Ülkede silahların susması için Hükümet de aydınlarla değişik sivil
toplum örgütleri ile görüşmeler yapıyor. Bin bir siyasetçi olarak
yaşanan bu süreçle ilgili suskun kalamam. Sustuğumda demokrasi
olmadığından bahsedilir. Konuşunca propaganda yaptığım
iddia ediliyor. Ayrıca ’sayın’ kelimesi kullandığımdan ötürü suç
işlediğim söyleniyor. Bu doğru değildir. Uzun süredir siyaset ile
uğraşıyorum. Genel olarak nazik bir üslup kullanırım. Kaldı ki
’sayın’ kelimesi tek başına suç olarak değerlendirilemez. Bu ülke
hepimizin, susarsak haksızlık edeceğim düşüncesindeyim.

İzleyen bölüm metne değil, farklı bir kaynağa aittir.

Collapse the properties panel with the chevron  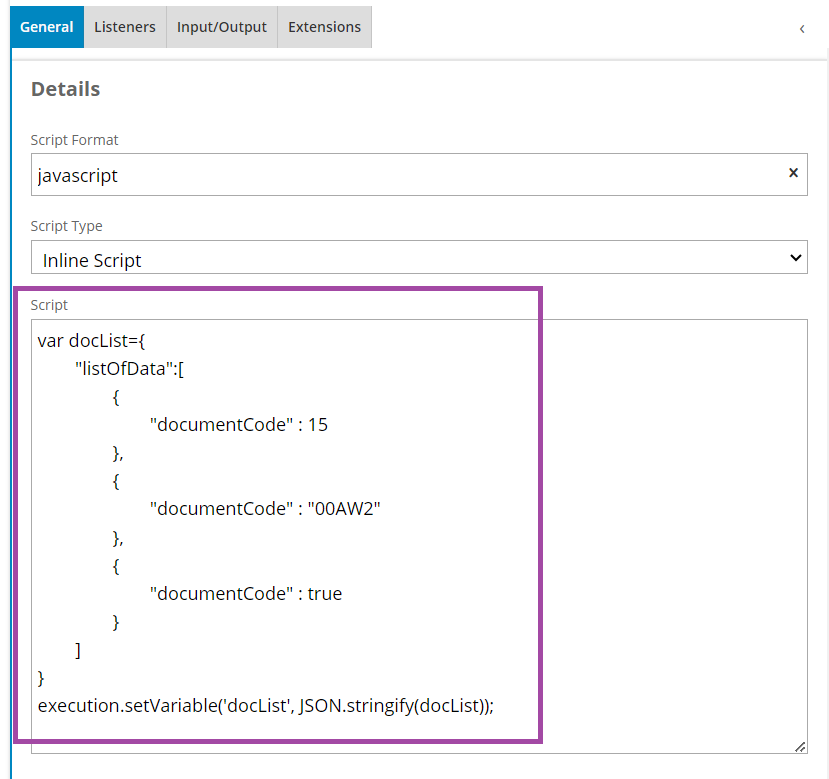pos(802,29)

Bütün amacım demokratik ve çağdaş bir ülke için
çabalamaktan ibarettir. Silahların susması için çalışmak suç değil,
memnuniyetle karşılanması gereken bir durumdur.Kesinlikle suçsuzum.
Beraatımı talep ediyorum."
DÜN VEKİLDİM BUGÜN SANIK
Tuğluk’un "suçu ve suçluyu övdüğü" iddiasıyla Ankara 11. Ağır Ceza
Mahkemesi’nde yargılanmasına devam edildi. Duruşmaya Tuğluk ile
avukatı katıldı.
Tuğluk, savunmasında, üzerine atılı üç kez "suçu ve suçluyu övdüğü"

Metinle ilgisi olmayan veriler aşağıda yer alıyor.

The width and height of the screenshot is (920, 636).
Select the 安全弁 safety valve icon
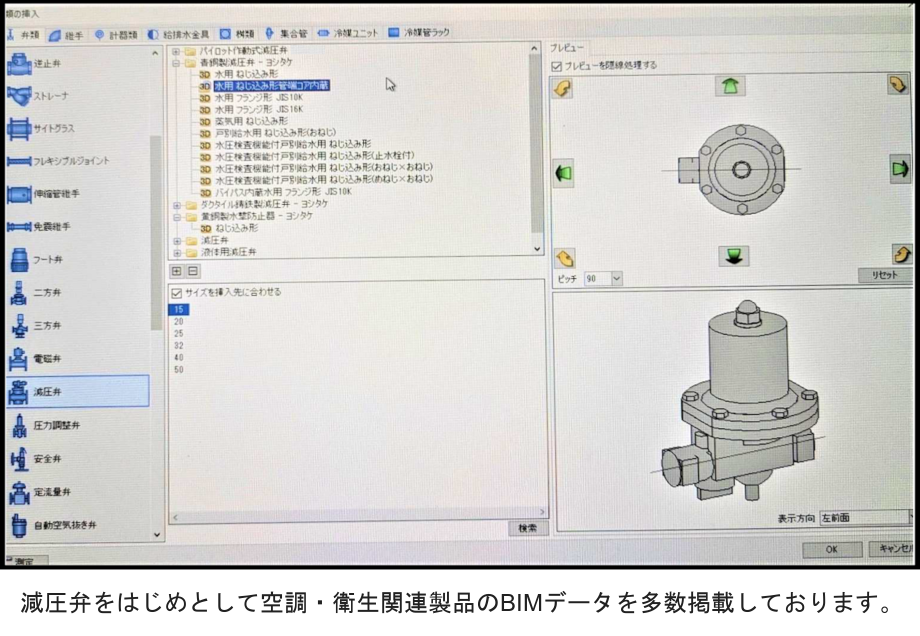20,459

iddiasını kabul etmediğini ifade etti. Suç tarihlerinde kapatılan
DTP’nin "eşbaşkanı" olduğunu belirten Tuğluk, parti görüşleri
doğrultusunda toplantılara katıldığını, konuşmalar yaptığını
anlattı. Vicdanen rahat olduğunu dile getiren Tuğluk,
iddianame de belirtilen üç konuşmadaki sözlerin de kendisine ait
olduğunu ve tekrar ettiğini söyledi. Tuğluk, şöyle konuştu: "Bütün
amacım bir siyasetçi olarak ülkede akan kanın durması için
çalışmaktır. Hiç kimsenin ölmeyeceği barışçıl ve demokrat bir ülke
için çalışmalar, analizler, tespitler yaptım. Sorunlar
konuşulmadıkça çözülemez.
Konuşmalarım herkesçe kabul görmeye bilir. Bu konuşmalar benim ve
partimin politikası gereği yapılan konuşmalardır. Sorunun barışçıl
yollardan çözülmesi için bazı gerçeklerin ifade edilmesinden
ibarettir. Çözüme giden yolda sunulan bazı öneri ve tespitlerdir.

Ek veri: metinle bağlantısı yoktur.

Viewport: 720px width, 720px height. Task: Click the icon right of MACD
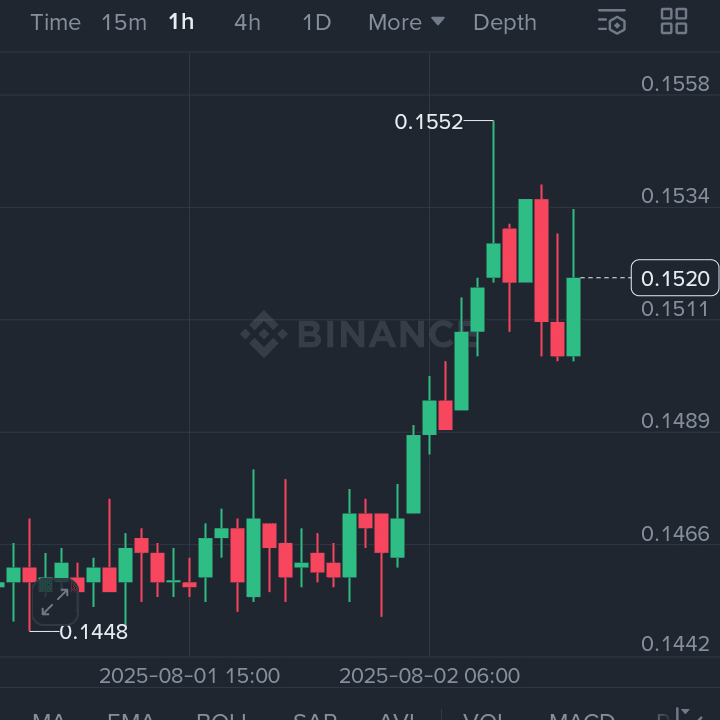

Abdullah Öcalan ve PKK bir realite olup, bunlar Kürt
meselesinin çözümünün dışında bırakılamaz."
Aysel Tuğluk, "Kürt sorunu konusunda aydınların, sivil toplum
örgütlerinin hatta hükümet tarafından dahi benzer konuşmalar
yapıldığını kendileri konuşunca ise suç işlediklerinin iddia
edildiğini" ifade etti. Tuğluk, şöyle devam etti: "Ne PKK’nın ne de
Abdullah Öcalan’ın benim propagandama ihtiyaçları olduğu gibi
kendilerinin kamuoyuna yansıyan değişik propaganda araçları
vardır.
Siyasetçi olarak Türk ve Kürt haklarına duyduğum sorumluluk
çerçevesinde siyaset yaptım. Türk ve Kürt halkının kardeşliğine
inanıyorum. Bunun mücadelesini de devam ettireceğim. Suçsuzum, dün
milletvekiliydim bugün burada sanık olarak yargılanıyorum. Türkiye
demokrasisi bu uygulamayla kazanmamıştır,
kaybetmiştir.
Mahkeme, duruşmayı 6 Nisan 2010 tarihine erteledi.